§ Work to complete
Find the line that holds "Click the Slide 9 label", then repeat it and each line below it word for word through the end of the listing, leaving out pictures.

§ Entries supplied
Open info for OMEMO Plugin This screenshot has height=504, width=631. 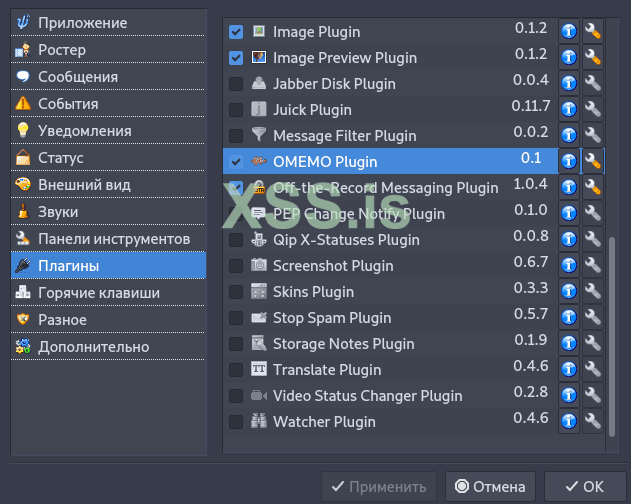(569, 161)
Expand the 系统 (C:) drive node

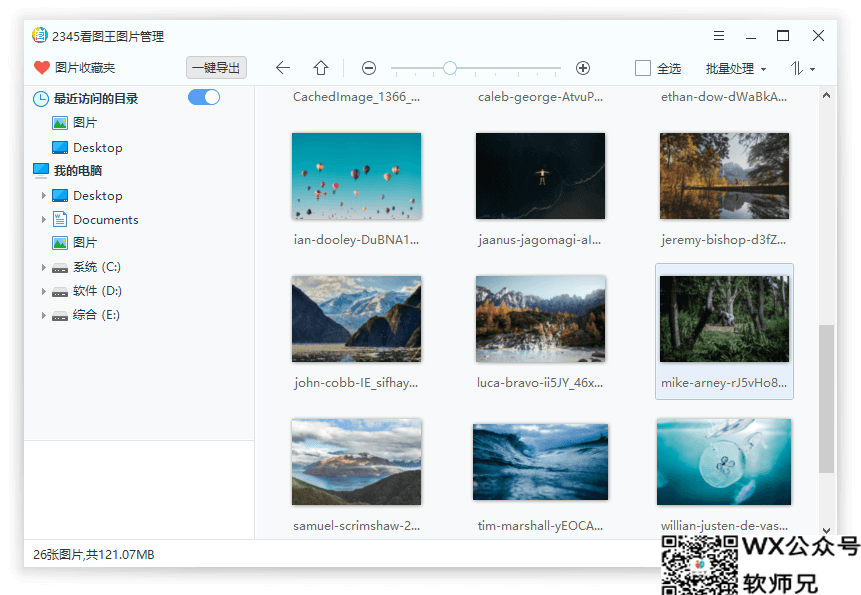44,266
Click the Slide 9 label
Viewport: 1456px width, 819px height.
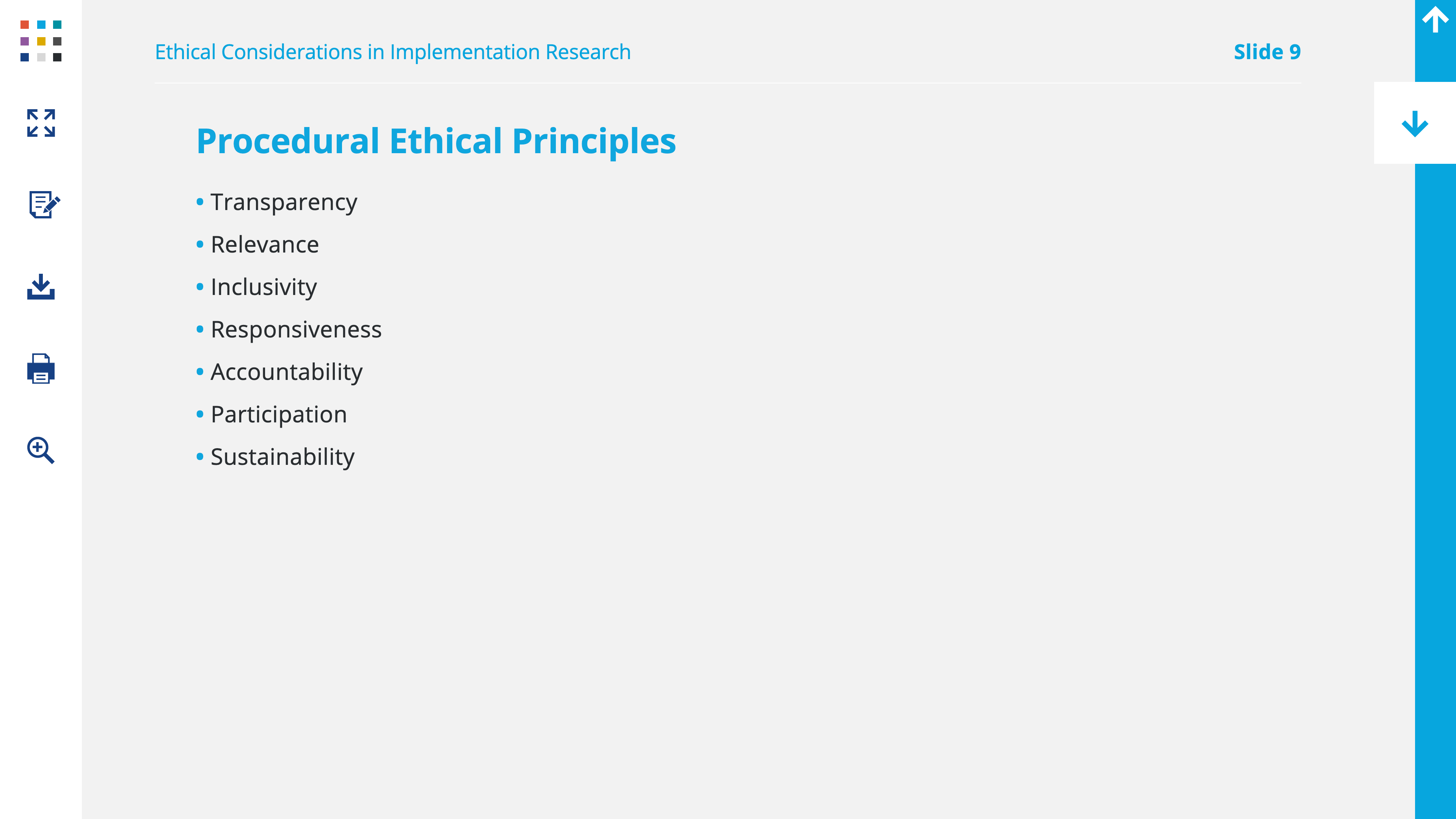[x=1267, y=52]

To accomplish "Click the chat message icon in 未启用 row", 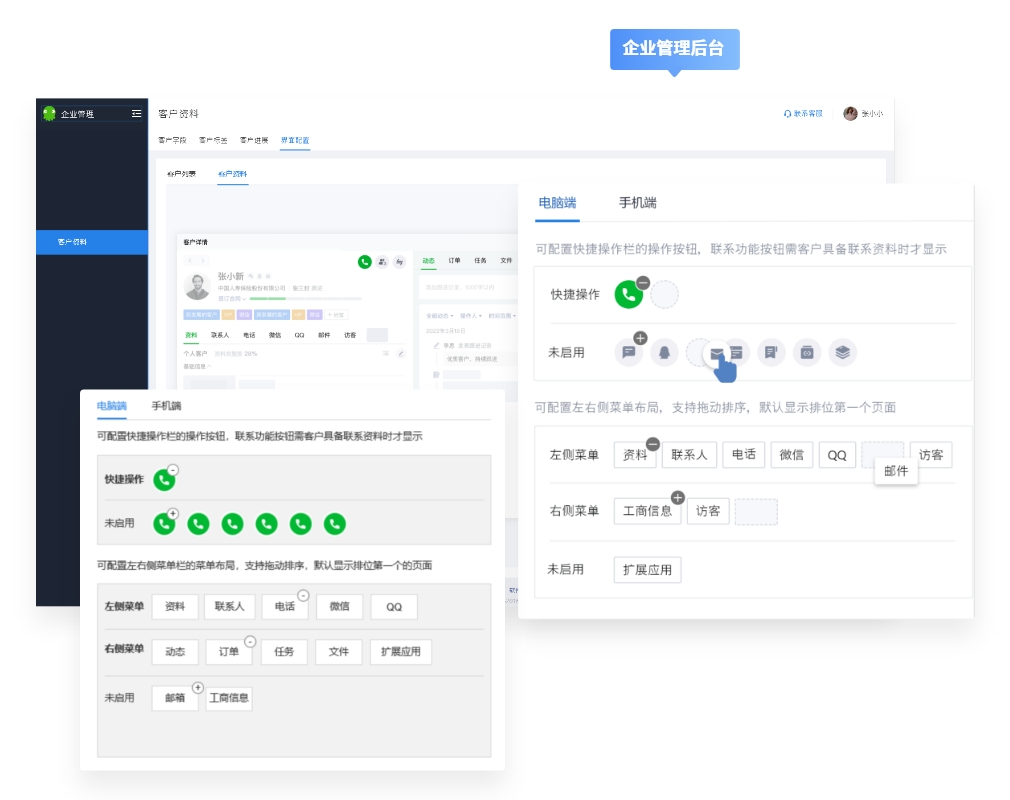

§ Expected answer
Click the Slide 9 label
Viewport: 1456px width, 819px height.
[x=1267, y=52]

To accomplish "Click the chat message icon in 未启用 row", 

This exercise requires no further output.